[Collection entries]

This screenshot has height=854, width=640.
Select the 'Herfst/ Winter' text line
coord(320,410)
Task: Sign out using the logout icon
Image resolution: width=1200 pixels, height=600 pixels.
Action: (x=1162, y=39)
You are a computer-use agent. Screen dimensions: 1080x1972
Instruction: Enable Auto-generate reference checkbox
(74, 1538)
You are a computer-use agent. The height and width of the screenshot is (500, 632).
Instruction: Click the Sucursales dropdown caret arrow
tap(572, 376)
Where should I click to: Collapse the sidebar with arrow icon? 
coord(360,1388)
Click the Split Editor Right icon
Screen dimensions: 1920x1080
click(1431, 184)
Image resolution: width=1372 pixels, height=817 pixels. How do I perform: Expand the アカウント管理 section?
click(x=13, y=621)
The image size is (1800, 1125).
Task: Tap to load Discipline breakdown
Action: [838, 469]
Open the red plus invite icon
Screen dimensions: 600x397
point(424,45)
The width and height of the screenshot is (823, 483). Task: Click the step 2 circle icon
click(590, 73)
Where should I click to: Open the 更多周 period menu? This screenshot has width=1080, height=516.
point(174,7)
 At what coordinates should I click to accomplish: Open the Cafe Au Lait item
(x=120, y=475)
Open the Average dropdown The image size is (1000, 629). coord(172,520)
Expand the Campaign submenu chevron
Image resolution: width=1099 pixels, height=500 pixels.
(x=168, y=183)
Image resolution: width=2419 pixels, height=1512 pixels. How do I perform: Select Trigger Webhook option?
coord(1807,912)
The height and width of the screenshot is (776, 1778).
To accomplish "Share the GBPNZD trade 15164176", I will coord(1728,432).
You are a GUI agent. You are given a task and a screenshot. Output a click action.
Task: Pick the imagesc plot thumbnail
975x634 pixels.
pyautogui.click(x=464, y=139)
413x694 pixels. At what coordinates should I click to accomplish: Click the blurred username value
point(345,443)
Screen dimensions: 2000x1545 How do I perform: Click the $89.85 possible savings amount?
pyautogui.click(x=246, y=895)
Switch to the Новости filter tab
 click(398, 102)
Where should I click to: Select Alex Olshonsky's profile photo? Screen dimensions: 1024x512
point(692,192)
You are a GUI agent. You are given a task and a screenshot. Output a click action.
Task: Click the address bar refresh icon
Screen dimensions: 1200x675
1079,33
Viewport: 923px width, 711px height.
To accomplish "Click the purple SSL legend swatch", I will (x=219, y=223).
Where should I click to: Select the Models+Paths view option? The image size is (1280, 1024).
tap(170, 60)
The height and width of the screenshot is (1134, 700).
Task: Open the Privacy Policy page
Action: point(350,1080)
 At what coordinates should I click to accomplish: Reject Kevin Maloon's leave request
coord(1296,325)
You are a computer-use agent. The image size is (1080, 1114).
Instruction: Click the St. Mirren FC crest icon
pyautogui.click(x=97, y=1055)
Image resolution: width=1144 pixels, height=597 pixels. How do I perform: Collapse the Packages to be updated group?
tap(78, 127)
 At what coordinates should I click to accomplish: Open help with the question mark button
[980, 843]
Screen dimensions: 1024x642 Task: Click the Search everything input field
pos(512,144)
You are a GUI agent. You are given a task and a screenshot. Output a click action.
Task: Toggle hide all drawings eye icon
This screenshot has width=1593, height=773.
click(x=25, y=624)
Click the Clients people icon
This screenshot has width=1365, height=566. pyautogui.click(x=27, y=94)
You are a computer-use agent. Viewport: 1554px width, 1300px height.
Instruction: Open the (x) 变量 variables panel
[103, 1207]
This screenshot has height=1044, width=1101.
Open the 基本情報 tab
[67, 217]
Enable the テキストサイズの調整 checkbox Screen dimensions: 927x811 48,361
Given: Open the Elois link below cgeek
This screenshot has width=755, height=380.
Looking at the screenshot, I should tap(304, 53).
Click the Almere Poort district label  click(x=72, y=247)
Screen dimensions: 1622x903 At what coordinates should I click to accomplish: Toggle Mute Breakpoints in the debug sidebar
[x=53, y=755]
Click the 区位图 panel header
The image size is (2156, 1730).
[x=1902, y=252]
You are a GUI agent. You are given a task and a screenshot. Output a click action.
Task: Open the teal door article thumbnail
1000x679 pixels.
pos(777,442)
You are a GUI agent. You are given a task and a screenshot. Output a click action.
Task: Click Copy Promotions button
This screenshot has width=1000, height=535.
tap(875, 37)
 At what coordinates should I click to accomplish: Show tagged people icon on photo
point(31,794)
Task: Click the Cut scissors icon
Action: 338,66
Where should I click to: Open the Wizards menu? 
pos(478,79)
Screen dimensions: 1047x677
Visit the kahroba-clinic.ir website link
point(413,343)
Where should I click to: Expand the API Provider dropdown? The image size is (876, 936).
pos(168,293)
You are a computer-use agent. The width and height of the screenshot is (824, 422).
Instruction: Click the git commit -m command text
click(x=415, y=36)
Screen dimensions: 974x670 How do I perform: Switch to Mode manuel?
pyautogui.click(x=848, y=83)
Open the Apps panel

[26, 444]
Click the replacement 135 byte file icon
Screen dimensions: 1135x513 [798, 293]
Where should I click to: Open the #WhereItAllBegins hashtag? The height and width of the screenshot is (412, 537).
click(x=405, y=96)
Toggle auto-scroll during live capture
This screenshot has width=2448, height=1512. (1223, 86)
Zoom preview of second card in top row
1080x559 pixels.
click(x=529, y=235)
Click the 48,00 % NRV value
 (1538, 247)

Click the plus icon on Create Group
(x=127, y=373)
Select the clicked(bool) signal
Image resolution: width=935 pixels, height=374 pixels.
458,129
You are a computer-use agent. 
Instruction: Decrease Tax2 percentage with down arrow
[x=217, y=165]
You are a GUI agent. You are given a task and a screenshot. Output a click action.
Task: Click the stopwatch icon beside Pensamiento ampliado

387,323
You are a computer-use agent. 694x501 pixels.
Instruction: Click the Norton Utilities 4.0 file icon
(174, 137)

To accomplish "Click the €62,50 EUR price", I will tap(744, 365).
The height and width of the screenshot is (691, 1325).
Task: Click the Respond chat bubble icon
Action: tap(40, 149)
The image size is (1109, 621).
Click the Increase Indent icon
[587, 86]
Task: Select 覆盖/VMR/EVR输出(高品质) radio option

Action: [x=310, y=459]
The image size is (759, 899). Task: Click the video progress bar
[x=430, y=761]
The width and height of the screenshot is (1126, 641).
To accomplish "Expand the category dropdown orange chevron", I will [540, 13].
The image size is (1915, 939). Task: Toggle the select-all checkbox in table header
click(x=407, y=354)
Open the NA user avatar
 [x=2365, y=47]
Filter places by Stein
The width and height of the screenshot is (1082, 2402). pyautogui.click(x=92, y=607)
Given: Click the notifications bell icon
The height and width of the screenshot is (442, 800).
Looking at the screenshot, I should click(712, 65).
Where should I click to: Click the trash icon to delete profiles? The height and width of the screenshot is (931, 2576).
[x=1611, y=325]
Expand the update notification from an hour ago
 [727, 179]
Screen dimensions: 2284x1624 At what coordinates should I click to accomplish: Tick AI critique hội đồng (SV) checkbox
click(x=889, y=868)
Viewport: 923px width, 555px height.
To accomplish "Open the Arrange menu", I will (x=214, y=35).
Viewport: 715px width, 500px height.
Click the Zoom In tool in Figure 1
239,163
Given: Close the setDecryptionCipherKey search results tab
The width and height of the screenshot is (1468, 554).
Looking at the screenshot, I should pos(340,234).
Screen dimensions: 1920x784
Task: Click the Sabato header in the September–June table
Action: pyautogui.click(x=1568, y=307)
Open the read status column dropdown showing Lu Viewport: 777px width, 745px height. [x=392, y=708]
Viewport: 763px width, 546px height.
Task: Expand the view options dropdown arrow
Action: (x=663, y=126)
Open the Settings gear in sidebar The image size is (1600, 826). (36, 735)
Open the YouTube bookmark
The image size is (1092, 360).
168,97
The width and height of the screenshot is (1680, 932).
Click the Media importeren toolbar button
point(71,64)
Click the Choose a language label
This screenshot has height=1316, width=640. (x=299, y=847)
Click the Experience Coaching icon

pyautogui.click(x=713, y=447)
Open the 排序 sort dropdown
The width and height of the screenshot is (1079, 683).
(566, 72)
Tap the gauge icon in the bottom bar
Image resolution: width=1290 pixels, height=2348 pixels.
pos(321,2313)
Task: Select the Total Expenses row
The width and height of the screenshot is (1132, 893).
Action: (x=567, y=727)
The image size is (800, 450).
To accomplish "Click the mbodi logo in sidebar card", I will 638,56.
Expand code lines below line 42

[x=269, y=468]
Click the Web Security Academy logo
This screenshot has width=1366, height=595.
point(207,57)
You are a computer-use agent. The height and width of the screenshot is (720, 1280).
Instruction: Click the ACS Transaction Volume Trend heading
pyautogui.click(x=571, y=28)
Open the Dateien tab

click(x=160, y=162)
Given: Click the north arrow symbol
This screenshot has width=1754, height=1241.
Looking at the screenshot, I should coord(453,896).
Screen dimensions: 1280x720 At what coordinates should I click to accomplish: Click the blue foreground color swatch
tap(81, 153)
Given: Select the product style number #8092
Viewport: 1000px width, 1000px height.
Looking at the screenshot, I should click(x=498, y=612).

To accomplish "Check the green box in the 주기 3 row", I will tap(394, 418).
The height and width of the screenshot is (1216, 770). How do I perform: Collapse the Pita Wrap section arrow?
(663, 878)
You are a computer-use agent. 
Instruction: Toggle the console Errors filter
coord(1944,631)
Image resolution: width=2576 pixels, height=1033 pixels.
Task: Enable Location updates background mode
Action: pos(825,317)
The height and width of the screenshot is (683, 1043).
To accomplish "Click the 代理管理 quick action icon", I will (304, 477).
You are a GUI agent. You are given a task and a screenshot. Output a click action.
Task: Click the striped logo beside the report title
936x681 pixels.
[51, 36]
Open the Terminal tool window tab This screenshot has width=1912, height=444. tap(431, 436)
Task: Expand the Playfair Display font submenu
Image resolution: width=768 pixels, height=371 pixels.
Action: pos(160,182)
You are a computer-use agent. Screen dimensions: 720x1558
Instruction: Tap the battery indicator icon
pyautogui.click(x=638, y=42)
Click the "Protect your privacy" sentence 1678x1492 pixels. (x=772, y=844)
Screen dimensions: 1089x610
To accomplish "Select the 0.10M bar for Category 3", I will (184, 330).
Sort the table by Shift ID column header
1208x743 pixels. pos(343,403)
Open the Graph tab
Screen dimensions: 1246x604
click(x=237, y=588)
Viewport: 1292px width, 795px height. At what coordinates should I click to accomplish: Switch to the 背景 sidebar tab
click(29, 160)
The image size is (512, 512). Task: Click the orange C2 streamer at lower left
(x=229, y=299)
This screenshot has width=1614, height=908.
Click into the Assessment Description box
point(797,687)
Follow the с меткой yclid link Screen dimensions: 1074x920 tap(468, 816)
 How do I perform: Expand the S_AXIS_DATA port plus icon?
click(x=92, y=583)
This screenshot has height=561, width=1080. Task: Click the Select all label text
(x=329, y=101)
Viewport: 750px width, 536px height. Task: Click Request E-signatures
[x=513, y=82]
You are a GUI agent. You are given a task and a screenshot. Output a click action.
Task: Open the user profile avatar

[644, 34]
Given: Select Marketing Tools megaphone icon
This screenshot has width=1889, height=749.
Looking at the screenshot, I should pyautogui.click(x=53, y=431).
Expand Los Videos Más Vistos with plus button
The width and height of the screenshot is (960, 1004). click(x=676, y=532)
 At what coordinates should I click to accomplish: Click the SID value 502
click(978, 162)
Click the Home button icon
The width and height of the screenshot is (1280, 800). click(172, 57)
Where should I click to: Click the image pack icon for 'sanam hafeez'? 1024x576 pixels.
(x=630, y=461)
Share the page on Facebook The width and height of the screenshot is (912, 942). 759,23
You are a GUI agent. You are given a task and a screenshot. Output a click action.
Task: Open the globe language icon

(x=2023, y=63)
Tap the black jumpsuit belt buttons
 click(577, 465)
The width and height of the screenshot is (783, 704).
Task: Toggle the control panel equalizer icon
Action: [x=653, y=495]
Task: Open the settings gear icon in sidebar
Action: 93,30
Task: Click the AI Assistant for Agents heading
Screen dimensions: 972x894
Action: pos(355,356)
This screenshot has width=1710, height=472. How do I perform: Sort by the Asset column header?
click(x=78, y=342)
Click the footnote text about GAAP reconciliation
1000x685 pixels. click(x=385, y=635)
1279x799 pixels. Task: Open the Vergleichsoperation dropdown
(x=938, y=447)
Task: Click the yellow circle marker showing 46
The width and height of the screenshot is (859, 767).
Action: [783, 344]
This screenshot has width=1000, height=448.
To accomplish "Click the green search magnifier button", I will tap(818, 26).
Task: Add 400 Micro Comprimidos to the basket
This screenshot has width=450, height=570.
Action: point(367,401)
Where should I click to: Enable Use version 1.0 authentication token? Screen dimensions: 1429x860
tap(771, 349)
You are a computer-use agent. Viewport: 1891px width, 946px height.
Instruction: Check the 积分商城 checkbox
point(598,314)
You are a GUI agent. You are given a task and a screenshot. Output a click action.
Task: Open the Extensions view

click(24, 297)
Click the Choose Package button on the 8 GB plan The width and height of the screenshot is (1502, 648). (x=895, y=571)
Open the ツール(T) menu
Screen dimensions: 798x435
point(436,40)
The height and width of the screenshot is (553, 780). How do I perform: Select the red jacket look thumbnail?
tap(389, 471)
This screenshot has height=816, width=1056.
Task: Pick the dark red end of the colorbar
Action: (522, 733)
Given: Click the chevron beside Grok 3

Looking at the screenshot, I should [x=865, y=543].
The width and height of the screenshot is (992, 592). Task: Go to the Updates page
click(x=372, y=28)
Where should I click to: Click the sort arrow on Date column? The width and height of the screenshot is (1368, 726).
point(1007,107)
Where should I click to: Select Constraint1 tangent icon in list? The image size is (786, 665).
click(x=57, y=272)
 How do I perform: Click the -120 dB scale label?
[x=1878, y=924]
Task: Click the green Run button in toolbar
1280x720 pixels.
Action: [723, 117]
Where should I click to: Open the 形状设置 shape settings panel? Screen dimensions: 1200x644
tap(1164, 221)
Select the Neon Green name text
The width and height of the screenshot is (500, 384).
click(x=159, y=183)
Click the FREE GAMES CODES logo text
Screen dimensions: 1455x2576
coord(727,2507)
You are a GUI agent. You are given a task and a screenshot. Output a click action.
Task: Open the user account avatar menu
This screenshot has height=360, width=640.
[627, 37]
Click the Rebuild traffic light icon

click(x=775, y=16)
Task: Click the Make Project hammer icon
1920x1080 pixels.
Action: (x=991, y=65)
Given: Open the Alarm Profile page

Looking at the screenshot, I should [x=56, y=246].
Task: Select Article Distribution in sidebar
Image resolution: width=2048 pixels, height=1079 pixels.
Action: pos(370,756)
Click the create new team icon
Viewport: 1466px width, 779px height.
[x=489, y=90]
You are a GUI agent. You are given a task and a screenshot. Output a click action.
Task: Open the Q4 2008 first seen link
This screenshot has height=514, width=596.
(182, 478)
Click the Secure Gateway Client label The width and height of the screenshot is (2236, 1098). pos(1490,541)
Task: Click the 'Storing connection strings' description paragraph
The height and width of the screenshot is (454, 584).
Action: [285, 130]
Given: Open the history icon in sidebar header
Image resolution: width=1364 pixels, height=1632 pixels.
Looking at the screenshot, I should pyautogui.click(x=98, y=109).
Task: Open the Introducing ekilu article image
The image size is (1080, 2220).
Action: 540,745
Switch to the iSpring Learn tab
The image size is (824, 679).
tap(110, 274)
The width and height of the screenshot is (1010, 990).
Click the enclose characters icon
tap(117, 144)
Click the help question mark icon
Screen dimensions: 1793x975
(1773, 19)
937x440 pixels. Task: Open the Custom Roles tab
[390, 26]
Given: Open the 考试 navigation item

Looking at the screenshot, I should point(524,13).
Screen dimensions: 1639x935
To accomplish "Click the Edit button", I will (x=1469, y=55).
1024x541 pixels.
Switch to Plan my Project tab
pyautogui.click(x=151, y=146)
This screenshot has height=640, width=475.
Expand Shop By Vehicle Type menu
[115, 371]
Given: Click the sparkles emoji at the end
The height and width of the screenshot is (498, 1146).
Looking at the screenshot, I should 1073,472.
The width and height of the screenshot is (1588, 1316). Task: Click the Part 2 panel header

▶ What you need to do: Pick out every line of the records above that contains the word "sidebar", and copy each line in full. Case counts.

▶ The reply:
Where should I click to: Collapse the sidebar with arrow icon? 
Screen dimensions: 1622x903 At what coordinates should I click to accomplish: Toggle Mute Breakpoints in the debug sidebar
Open the Settings gear in sidebar The image size is (1600, 826). (36, 735)
To accomplish "Click the mbodi logo in sidebar card", I will 638,56.
Viewport: 1292px width, 795px height. At what coordinates should I click to accomplish: Switch to the 背景 sidebar tab
Task: Open the settings gear icon in sidebar
Task: Select Article Distribution in sidebar
Given: Open the history icon in sidebar header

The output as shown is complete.